** Start Material shown **

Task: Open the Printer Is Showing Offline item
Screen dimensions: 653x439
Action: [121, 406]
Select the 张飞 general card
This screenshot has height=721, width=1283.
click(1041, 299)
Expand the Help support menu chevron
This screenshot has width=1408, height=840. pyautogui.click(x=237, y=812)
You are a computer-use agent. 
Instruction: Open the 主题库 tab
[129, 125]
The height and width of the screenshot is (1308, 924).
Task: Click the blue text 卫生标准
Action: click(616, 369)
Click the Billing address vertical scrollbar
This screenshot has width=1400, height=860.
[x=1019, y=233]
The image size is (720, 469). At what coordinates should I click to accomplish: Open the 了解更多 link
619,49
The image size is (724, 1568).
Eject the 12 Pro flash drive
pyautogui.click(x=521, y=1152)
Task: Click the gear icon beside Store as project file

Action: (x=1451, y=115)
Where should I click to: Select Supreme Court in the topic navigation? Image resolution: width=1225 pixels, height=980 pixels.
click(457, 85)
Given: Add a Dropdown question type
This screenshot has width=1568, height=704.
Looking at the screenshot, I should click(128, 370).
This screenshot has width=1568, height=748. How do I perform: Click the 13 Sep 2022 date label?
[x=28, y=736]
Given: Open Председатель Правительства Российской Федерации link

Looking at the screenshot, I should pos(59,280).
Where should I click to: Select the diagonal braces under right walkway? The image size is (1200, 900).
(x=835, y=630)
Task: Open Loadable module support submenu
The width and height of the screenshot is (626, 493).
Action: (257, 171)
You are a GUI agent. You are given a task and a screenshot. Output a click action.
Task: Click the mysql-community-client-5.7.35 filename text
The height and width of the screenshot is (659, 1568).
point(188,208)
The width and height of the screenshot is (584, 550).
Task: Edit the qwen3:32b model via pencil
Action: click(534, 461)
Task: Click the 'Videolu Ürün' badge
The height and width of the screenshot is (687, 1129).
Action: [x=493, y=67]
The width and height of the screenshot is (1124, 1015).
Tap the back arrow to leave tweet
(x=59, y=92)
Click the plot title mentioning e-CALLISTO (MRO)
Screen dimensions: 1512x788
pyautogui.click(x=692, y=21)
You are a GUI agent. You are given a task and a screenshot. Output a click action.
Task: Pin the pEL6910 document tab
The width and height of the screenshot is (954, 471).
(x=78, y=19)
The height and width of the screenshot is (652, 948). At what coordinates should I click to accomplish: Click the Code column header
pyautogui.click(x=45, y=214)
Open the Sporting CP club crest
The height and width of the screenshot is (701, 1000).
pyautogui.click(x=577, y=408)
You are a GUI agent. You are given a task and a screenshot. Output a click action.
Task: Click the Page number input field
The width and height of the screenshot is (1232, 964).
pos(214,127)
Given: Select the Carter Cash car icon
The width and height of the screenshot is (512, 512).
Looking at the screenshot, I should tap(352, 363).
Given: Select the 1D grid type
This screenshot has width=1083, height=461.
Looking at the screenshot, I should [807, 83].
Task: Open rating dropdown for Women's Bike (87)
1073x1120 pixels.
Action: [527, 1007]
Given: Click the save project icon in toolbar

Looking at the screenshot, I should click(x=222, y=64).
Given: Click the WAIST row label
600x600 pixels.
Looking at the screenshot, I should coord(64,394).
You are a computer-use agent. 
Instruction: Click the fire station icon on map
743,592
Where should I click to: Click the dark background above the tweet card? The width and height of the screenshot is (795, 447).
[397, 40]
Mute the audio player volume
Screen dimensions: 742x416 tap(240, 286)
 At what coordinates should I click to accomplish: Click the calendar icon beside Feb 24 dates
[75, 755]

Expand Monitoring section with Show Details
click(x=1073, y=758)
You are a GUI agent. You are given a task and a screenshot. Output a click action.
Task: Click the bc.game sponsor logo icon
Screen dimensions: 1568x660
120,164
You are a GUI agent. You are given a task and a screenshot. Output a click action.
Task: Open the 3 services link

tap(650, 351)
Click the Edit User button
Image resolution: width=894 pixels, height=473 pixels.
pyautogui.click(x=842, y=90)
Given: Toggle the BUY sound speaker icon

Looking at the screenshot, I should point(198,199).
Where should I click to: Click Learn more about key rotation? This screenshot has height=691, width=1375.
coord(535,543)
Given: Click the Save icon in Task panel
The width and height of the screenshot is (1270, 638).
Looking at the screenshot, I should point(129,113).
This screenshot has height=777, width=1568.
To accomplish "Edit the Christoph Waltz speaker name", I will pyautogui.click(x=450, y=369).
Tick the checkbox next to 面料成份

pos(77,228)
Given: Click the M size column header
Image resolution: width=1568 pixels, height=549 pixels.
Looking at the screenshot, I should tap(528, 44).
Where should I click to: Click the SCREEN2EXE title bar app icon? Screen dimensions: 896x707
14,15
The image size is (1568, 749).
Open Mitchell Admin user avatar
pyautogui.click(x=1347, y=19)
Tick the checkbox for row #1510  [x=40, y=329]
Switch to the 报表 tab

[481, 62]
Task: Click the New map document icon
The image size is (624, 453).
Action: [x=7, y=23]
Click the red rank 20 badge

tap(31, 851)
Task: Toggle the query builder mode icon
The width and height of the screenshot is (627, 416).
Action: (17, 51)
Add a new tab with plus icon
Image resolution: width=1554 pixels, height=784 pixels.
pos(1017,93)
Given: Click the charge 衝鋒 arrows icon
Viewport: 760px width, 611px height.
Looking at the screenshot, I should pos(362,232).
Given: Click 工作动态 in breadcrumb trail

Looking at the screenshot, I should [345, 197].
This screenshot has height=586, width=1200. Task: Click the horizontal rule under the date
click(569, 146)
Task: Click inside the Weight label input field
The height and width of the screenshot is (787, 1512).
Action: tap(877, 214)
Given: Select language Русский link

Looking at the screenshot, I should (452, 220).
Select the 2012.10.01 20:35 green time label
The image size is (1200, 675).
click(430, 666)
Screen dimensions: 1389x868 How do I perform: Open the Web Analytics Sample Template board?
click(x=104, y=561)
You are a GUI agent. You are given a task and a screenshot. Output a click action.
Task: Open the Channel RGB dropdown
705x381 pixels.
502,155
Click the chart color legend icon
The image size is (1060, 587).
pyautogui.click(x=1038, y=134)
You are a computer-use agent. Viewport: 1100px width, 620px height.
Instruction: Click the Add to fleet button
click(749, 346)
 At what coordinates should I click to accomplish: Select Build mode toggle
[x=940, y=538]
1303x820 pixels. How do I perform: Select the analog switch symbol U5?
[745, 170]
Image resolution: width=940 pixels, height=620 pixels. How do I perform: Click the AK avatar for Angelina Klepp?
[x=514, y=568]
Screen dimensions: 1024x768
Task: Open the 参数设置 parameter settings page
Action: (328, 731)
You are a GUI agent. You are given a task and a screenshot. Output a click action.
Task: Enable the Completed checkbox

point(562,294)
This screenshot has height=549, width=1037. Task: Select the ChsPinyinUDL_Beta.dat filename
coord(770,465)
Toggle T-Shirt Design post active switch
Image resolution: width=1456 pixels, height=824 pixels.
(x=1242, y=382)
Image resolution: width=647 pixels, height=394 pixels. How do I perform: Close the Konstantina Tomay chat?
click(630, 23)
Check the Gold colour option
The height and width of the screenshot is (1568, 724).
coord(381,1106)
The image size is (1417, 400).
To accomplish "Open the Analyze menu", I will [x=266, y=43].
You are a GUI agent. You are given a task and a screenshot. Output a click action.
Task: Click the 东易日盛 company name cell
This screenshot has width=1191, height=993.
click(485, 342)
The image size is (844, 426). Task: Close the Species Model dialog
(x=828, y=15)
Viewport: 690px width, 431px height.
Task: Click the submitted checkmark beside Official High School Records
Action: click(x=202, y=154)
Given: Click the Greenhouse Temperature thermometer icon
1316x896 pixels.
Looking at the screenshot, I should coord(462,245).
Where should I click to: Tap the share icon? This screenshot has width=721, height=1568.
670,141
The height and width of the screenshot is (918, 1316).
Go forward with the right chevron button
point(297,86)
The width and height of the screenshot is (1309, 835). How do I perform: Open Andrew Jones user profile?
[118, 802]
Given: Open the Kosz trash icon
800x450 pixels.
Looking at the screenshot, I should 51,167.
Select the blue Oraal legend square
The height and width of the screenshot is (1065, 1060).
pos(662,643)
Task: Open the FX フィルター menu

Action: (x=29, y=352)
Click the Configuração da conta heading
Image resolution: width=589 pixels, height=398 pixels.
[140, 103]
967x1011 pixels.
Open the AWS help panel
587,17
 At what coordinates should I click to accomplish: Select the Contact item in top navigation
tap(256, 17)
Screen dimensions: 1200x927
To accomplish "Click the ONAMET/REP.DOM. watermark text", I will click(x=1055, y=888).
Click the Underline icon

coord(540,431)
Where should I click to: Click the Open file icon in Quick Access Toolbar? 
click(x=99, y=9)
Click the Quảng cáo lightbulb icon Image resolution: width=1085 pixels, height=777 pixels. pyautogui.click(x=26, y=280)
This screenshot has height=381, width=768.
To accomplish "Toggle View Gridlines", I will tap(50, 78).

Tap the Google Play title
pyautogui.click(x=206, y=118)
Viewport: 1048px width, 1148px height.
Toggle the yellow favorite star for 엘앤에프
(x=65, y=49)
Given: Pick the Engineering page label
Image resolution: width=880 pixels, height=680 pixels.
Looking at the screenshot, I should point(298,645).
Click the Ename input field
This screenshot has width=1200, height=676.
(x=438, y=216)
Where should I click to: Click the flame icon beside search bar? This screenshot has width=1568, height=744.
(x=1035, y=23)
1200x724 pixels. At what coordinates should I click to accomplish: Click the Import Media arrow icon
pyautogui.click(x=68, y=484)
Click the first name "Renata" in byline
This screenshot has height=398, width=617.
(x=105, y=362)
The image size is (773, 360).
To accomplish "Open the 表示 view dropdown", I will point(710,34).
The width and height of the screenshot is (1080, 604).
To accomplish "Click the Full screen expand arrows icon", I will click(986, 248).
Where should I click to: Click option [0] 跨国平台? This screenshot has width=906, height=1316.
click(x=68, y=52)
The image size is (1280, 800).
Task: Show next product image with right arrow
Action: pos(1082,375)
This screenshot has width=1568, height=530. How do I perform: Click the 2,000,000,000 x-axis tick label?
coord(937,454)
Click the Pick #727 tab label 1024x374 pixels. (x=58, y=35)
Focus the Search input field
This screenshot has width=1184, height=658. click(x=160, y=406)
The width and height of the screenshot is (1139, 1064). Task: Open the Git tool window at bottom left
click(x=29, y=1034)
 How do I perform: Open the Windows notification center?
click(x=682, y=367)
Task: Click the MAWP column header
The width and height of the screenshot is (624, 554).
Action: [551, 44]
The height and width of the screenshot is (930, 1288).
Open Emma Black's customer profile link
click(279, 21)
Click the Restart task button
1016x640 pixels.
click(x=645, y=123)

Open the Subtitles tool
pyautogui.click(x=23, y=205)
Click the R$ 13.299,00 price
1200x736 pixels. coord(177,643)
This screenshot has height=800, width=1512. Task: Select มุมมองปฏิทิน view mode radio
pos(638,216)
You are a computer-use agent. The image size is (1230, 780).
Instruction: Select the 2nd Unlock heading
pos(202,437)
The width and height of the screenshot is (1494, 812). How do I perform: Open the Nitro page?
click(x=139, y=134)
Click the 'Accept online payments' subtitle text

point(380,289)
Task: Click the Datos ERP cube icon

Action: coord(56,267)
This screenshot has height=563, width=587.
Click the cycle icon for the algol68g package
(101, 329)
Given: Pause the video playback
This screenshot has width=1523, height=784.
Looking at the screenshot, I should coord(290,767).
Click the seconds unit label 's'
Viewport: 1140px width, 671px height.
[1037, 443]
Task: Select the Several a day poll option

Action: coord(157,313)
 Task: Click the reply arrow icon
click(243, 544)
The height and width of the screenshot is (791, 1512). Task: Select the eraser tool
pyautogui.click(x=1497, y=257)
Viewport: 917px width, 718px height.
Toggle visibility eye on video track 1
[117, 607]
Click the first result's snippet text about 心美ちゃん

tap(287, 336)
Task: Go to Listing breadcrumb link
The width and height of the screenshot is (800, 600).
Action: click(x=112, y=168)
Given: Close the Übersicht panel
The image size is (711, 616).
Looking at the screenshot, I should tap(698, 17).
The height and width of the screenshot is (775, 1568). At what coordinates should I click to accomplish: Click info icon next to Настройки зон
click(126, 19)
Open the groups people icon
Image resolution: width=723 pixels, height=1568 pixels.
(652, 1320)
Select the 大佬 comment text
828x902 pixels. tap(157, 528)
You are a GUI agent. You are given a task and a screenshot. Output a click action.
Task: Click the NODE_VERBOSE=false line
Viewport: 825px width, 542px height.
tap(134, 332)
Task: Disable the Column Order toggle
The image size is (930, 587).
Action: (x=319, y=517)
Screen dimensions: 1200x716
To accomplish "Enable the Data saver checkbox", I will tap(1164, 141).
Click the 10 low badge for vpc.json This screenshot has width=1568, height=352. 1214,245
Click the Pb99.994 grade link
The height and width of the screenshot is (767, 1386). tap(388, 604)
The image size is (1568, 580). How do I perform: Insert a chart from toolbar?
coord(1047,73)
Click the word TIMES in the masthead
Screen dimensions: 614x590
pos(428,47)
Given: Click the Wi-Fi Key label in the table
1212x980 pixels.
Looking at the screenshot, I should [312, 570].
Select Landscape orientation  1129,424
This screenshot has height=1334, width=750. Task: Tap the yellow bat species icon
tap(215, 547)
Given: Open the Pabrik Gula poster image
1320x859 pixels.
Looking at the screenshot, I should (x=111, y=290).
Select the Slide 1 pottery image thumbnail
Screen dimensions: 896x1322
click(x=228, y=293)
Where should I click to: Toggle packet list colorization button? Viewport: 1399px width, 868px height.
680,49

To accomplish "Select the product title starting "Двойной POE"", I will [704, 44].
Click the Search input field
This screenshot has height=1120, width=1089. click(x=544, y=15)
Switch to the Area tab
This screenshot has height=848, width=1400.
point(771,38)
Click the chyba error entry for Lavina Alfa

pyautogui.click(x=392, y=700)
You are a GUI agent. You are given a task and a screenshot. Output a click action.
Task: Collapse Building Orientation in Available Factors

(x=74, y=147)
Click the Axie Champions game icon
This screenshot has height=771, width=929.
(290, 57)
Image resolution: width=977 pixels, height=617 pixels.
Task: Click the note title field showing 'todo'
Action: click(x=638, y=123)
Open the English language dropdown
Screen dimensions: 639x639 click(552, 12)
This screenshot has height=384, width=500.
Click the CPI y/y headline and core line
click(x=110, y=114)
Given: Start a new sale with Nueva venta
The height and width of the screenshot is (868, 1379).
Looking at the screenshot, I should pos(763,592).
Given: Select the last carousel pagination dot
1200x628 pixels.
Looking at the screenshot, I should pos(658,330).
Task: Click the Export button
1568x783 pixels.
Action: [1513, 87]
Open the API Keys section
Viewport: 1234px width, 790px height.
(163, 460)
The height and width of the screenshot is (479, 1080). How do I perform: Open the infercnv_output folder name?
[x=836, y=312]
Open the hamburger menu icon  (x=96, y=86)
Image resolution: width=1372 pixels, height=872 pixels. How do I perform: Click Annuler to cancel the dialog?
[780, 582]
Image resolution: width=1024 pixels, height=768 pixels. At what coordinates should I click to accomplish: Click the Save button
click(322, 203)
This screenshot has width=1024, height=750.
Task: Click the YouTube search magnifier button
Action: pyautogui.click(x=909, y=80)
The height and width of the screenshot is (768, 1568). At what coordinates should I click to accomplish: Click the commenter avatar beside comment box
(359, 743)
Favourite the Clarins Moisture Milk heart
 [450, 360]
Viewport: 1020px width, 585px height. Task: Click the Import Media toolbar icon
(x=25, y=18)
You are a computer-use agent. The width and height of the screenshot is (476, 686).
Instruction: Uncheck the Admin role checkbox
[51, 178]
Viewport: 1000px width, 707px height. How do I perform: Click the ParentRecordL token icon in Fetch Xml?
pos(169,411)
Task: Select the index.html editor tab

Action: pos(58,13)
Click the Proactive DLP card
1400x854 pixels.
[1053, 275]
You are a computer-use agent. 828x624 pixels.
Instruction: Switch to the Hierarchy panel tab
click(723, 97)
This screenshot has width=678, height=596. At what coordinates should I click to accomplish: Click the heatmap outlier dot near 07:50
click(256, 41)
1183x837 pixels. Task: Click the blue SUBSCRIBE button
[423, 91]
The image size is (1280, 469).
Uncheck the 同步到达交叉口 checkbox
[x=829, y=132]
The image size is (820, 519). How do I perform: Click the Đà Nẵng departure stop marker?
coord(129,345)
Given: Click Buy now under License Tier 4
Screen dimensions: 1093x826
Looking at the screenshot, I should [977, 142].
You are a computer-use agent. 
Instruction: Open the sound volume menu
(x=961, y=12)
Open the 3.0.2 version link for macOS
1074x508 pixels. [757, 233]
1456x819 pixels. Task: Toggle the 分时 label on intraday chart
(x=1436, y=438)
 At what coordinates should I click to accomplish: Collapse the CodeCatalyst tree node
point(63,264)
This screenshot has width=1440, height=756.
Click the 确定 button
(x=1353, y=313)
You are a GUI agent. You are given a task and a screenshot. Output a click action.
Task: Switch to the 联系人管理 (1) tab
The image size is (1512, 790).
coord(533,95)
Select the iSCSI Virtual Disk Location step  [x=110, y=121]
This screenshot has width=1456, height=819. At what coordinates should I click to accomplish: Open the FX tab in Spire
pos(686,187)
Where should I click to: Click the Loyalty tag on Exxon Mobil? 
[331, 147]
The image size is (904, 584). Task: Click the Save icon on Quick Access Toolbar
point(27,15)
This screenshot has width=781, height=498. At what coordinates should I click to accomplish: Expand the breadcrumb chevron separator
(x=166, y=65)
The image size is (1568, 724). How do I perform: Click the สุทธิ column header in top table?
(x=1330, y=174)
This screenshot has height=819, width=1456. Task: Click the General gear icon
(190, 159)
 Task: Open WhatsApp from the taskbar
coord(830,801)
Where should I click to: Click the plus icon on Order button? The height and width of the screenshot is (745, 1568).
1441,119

** End Material shown **

» **Exercise directions**
Could you rewrite only the data between the line holding "Given: Click the charge 衝鋒 arrows icon" and the line holding "click(569, 146)", inclusive, swapping "Given" for "Task" and leaving everything else unchanged?

» **Full response**
Task: Click the charge 衝鋒 arrows icon
Viewport: 760px width, 611px height.
Looking at the screenshot, I should pos(362,232).
Task: Click 工作动态 in breadcrumb trail

Looking at the screenshot, I should [345, 197].
This screenshot has height=586, width=1200. Task: Click the horizontal rule under the date
click(569, 146)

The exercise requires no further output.